CHRAJ calls for private sector participation in NACAP implementation

Richard Quayson – Deputy Commissioner, CHRAJ

Mr Richard A. Quayson, Deputy Commissioner Commission on Human Rights and Administrative Justice (CHRAJ), on Monday called for the private sector and Civil Societies participation in the implementation of the National Anti-Corruption Action Plan (NACAP).

“The control of corruption in Ghana should be the responsibility of each citizen. Through NACAP citizens are allowed to join hands and tackle corruption in the country to secure and sustain the nation’s development,” Mr Quayson told the Ghana News Agency in an interview in Accra.

He noted that since the inception of NACAP in 2015 the Commission had seen more public sector participation in its implementation plan to fight corruption in the country than the private sector and civil societies.

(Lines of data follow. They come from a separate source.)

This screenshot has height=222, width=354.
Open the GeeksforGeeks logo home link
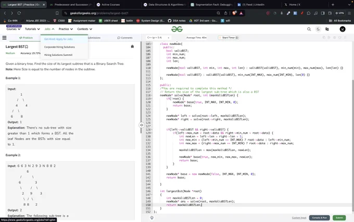tap(177, 29)
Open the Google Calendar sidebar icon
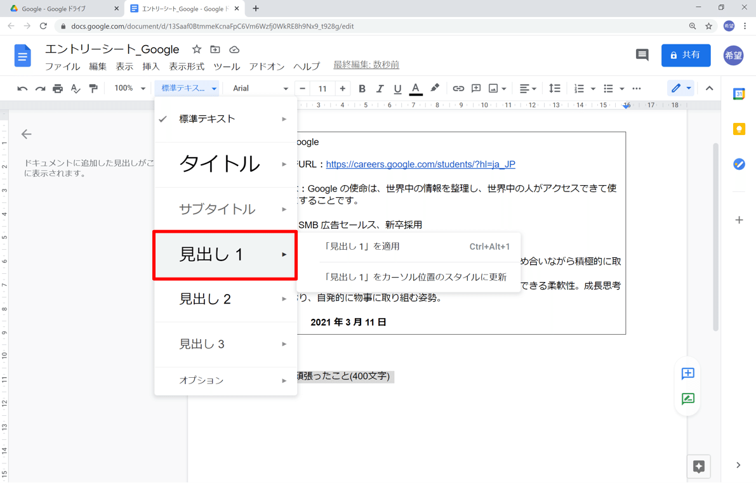Viewport: 756px width, 483px height. tap(738, 94)
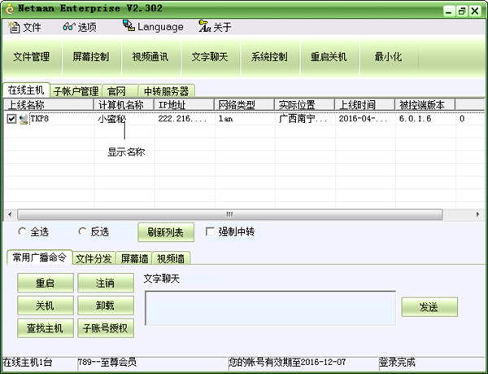Image resolution: width=488 pixels, height=374 pixels.
Task: Click the 发送 send button
Action: pos(429,306)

He said the Private Sector was mostly classified as the engine of economic growth in the country and the largest, its involvement would reduce corruption and add to the success story of NACAP.

Mr Quayson explained that Civil Society including the Chieftaincy Institutions, Academic Institutions, Religious groups and other identifiable groups that would help balance the fight against corruption in the country from only the public sector.

He said progress made in the implementation of NACAP from 2015 to 2019 indicated that all 24 short term activities captured under the Action Plan were at various stages with two of them fully completed.

“Also with the medium-term activities, 41 out of 47 activities were at various stages of implementation with two activities completed,” he said.

Mr Quayson, who was assessing the outcome of the implementation of NACAP, said for long-term activities, 50 out of 64 activities were at various stages of implementation with four activities completed.

Thus for the five years, a total of eleven activities out of 135 were awaiting implementation.

“We want to see more institutions and stakeholders come on board. Corruption did not affect institutions alone but its implications affect all, in that if the health sector was corrupt the citizens would experience its ripple effect in the quality of service provided and same with all sectors of the economy,” he said.

The CHRAJ Deputy Commissioner explained that corruption was an insidious plague that has a wide range of corrosive effects on societies.

“It undermines democracy and the rule of law, leads to violations of human rights, distorts markets, erodes the quality of life and allows organised crime, terrorism and other threats to human security to flourish.

“It hampers efforts to alleviate poverty, undermines political stability and economic growth and diminishes the country’s attractiveness for investment,” he said.

The CHRAJ Deputy Commissioner said the war against corruption cannot be won in a day but required the collective effort of all citizens.

He, however, commended the Ministry of Lands and Natural Resources for efforts made to ensure that all their staff were trained by CHRAJ in the fight against corruption and their coordinators for putting in much effort to implement the NACAP in their work places.

He further commended Ghana Integrity Initiative (GII), Centre for Democratic Development (CDD), Star Ghana Foundation and Ghana Anti-Corruption Coalition (GACC) for their partnership in the implementation of the NACAP.

Mr Quayson also commended the Ghana News Agency who had partnered CHRAJ on NACAP since its inception.

“GNA has played a pivotal role in the fight against corruption as the agency consistently participated and played actively in public education as well as providing in-depth reportage.”

On the impact of NACAP, Mr Quayson noted that the Ghanaian society, recognising the negative impacts of corruption has, over the years, undertaken various policies and measures to control it.

He said NACAP established the legal and institutional mechanisms, pursued sound economic and public sector reforms and strengthened the country’s financial management systems.

He recounted that, in 1998, the country organised the first National Integrity Conference that made significant proposals to tackle corruption and build integrity.

“Significant developments have taken place since that Conference. The country has since continued to strengthen the legal and institutional framework for fighting corruption and lifted her economic and public sector reforms to a higher pedestal and begun rationalising the remuneration structure of the public service,” he said.

Mr Quayson explained that the Second National Conference on Integrity was organised in October 2011, which enabled anti-corruption practitioners, government, parliamentarians, civil society, the private sector and development partners to take stock of efforts to combat corruption and build a robust ethics infrastructure for the country.

He said an overview of developments in the country’s legal and institutional anti-corruption framework was given and the challenges that lie ahead carefully analysed.

He said the country had made significant progress with the introduction and implementation of the various anti-corruption measures but there were still challenges.

He described NACAP as a strategy that transcended political boundaries and tackled corruption holistically through prevention, education and enforcement.

“NACAP is an unqualified contribution to the fight against corruption and the promotion of national development. It contains strategic action plans identified and agreed upon by stakeholders, including the private sector, during nationwide consultations,” he said.

Mr Quayson noted that the greatest strength of the NACAP is that it is to be directly integrated into national development planning, making the plan an integral part of the regular annual activities of public institutions, including the Ministries, Departments and Agencies (MDAs).